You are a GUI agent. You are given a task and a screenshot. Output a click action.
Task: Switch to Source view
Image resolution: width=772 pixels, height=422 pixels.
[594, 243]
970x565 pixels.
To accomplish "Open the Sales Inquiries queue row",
==
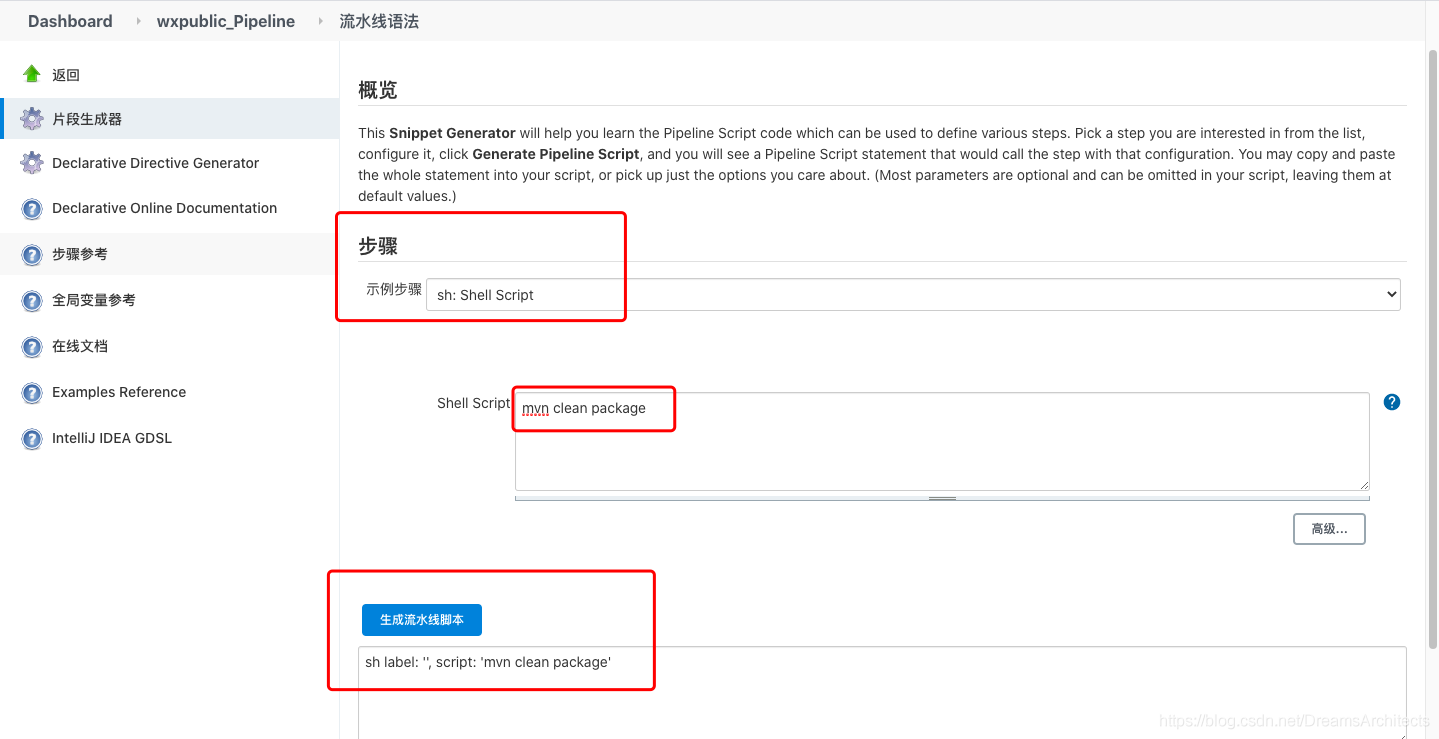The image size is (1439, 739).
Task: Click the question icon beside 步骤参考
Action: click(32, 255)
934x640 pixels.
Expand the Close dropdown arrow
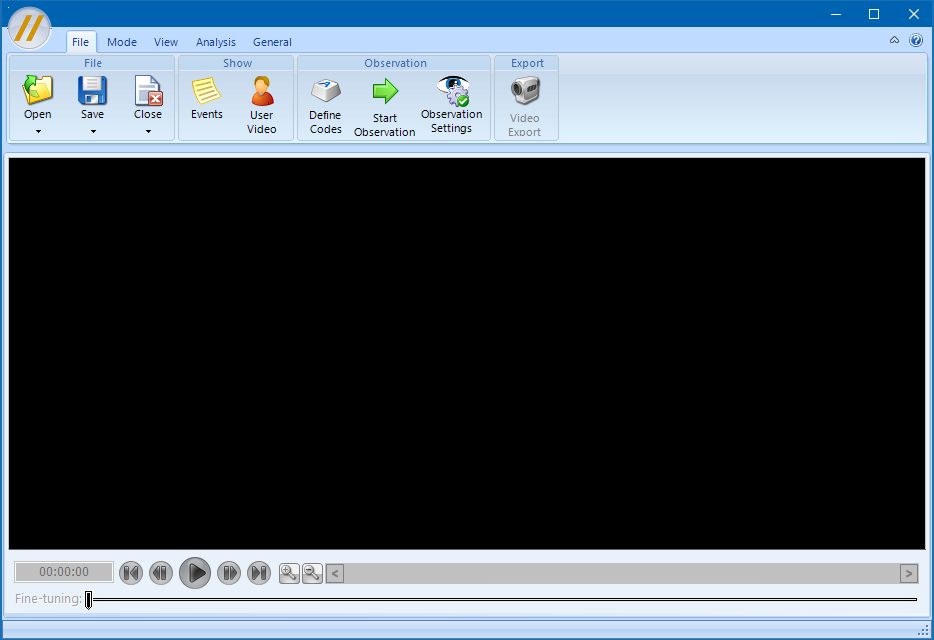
* * *
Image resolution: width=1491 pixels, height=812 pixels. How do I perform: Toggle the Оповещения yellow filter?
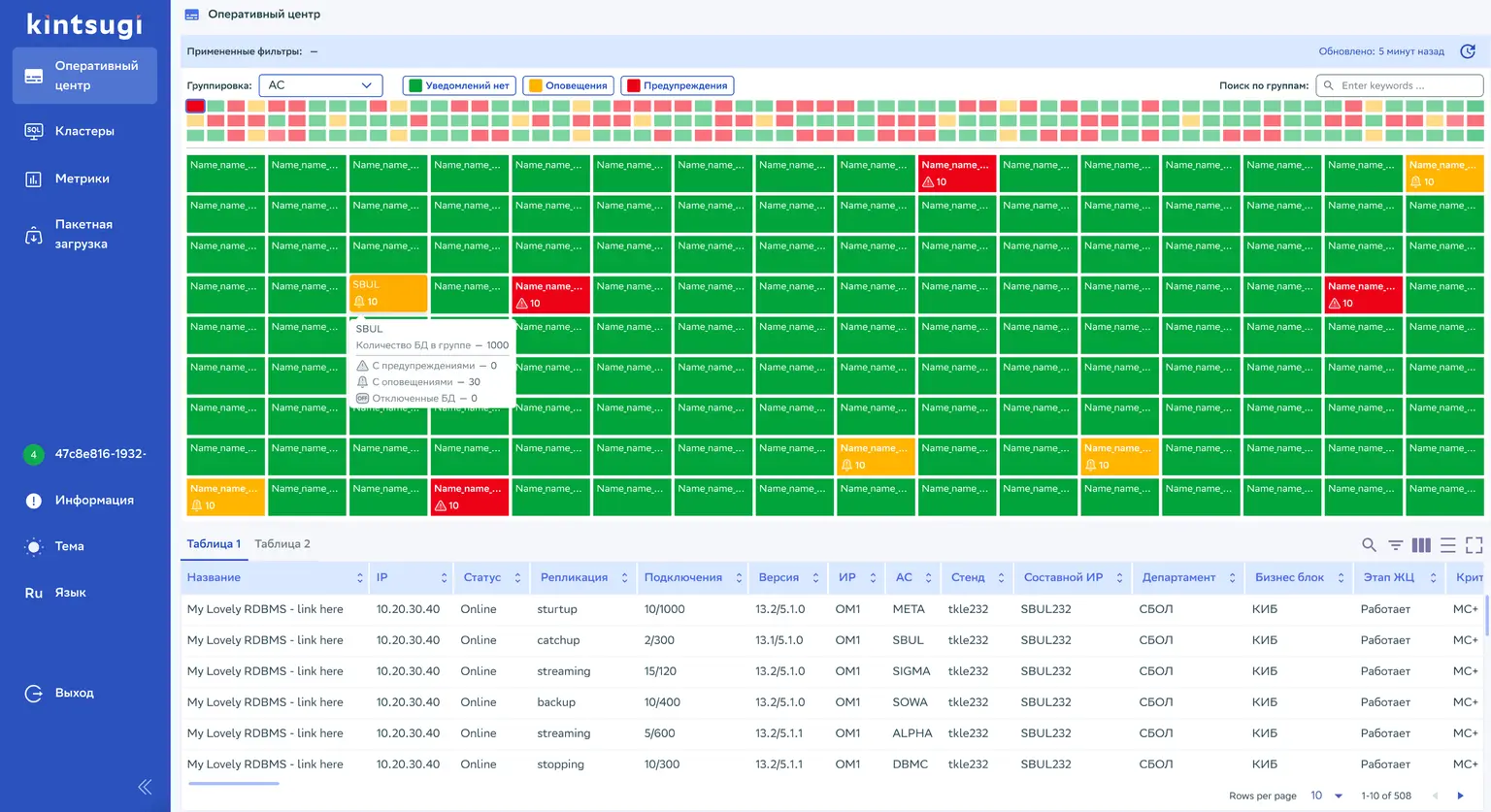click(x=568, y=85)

Work order:
Above this task is a listing. Restate, word for word and with nothing added, the lines from the one with "Image resolution: width=772" through the one with "the Sales Inquiries".

Your response:
Image resolution: width=772 pixels, height=422 pixels.
[594, 243]
970x565 pixels.
To accomplish "Open the Sales Inquiries queue row",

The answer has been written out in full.